Lucas Cranach, Adam and Eve, Courtauld. |
The project hasn't even begun yet, and already I feel like I've encountered a disconnect between my head and my heart.
Yesterday was one of those beautiful autumn days when London is at its best (although you wouldn't know it by the pouring rain and grey skies outside today). The sun was shining pale watercolour gold but it was chilly enough to wrap up in a scarf, and after busing it to my old neighbourhood to get my hair cut, I was sat in my favourite coffee shop stirring sugar into a cappuccino. This cafe is stuffed full of old wooden furniture and copper pots and pans, none of the chairs match, plants hang drying from the ceiling, and I had a new book open that had arrived from Amazon that morning in nifty brown cardboard packaging. I also, over optimistically, had my current knitting project in my bag in case I had 'spare time'. I got over any self consciousness about whipping out wool and knitting needles in public ages ago, and now like to think that it gives me some eccentric hipster credentials, when really it probably just marks me out as a weirdo spinster in the making - but I am OK with that. It really couldn't have got much better.

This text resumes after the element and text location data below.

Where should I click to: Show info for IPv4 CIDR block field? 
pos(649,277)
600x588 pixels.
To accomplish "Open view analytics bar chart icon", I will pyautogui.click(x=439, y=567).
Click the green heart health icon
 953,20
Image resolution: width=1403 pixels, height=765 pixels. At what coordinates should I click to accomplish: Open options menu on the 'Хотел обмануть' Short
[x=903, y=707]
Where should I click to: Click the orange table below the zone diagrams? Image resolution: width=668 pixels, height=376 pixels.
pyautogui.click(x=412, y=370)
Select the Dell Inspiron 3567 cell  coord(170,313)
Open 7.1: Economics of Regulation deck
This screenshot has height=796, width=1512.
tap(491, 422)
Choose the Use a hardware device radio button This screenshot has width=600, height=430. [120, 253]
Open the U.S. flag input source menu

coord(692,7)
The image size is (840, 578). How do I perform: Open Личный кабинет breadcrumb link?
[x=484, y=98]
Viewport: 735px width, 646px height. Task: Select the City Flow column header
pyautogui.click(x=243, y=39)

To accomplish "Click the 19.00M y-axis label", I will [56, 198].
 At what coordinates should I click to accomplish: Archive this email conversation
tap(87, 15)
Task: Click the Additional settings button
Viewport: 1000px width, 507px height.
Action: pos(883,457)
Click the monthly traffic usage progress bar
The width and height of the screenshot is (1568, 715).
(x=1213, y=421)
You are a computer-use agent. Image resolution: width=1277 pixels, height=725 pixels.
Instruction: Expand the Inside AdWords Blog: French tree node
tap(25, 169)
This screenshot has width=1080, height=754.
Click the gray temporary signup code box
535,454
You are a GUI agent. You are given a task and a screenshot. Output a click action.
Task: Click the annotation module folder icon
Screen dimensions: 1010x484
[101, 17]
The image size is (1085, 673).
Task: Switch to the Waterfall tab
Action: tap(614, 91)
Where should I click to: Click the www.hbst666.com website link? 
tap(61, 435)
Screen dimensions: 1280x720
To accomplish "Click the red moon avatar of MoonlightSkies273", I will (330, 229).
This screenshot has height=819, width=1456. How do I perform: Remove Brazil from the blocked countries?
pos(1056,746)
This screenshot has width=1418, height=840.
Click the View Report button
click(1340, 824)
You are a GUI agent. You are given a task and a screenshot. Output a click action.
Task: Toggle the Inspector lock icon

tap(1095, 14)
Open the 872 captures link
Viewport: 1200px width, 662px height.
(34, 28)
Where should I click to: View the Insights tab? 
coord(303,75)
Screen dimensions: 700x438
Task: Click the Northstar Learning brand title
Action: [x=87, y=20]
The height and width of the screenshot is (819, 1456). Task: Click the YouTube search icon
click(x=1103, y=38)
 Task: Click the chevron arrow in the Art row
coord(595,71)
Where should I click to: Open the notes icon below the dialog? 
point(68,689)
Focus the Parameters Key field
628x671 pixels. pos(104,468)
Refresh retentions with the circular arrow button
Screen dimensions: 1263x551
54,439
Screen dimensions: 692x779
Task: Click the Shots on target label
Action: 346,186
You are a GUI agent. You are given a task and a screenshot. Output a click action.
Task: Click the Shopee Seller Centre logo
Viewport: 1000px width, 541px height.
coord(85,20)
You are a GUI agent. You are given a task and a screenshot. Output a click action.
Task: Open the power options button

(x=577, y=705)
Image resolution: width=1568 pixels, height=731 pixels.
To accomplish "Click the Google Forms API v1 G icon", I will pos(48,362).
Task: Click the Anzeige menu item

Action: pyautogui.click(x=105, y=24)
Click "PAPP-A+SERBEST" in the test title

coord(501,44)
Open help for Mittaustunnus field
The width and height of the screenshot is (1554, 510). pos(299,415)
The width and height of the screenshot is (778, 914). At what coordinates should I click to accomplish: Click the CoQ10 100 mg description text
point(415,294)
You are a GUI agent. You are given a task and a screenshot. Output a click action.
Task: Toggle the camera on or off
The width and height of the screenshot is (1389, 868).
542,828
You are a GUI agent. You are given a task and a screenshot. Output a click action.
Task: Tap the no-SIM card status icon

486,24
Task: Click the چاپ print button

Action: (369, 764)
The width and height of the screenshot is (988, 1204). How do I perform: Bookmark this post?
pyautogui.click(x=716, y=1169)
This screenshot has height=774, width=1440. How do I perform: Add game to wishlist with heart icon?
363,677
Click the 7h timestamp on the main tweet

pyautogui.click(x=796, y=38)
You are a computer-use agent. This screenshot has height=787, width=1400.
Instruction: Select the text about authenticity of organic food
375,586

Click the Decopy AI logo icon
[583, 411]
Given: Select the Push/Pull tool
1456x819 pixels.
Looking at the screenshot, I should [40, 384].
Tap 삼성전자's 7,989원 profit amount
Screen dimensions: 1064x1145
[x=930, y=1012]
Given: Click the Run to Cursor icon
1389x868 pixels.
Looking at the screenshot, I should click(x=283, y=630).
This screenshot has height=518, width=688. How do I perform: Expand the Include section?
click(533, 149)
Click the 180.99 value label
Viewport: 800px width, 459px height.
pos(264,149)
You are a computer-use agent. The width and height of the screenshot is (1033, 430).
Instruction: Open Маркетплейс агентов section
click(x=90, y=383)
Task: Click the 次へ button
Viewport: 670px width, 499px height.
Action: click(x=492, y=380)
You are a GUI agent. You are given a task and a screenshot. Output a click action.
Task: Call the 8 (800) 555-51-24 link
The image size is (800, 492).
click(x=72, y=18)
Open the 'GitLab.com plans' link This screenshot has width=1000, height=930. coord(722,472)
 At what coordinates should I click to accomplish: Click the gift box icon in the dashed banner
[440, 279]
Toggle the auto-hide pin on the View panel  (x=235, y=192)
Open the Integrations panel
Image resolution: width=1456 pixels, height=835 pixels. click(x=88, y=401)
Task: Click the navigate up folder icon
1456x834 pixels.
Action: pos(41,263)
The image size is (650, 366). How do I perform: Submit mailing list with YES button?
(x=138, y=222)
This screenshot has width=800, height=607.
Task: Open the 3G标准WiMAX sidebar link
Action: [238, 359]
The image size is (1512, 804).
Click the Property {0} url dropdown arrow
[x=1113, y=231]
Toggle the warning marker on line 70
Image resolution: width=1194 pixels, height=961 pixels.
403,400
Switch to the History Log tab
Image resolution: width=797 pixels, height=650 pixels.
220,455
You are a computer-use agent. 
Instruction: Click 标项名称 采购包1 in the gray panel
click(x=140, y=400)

I sat contentedly (if I could've purred, I would have) thinking about several different options of places to live next, and offered up a quick prayer to God that he would help me make the right choice. As I did so, I realised how wonderful it was to go through life with God there with me, to guide me, speak to me, to love me (although it's possible my feeling of well-being was due to the caffeine. I have, on occasion, been in church revelling in how joyous and full of the Holy Spirit I feel, only to reflect that it may actually be the double cappuccino I scarfed back before worship kicking in).
My point being - I feel like God is with me, my heart tells me it's so.
But
My research so far has not been massively helpful - most of the articles on the Internet I've found are from alarmingly fundamentalist creationists, who work from the assumption that the Bible is always true, and fit science and world views accordingly. Not really useful to me right now . . . The upshot is that I've decided to give myself a little longer than a day to work on these particular verses - read a bit, pray a bit, see if any answers present themselves. I'm also going to read the Bible chronologically, not in the modern trendy fashion of 'a bit from the Old Testament, a bit from the New Testament, a proverb and a psalm'. I understand that this new approach makes it easier to digest, or, as a friend put it, "like hiding your vegetables under the meat", but personally I want to read it in the order that it happened.
So - here goes. I'll be back in a couple of days when my study guides comes through from Amazon (sadly less excited about these than my usual orders. My priorities suck). Yikes.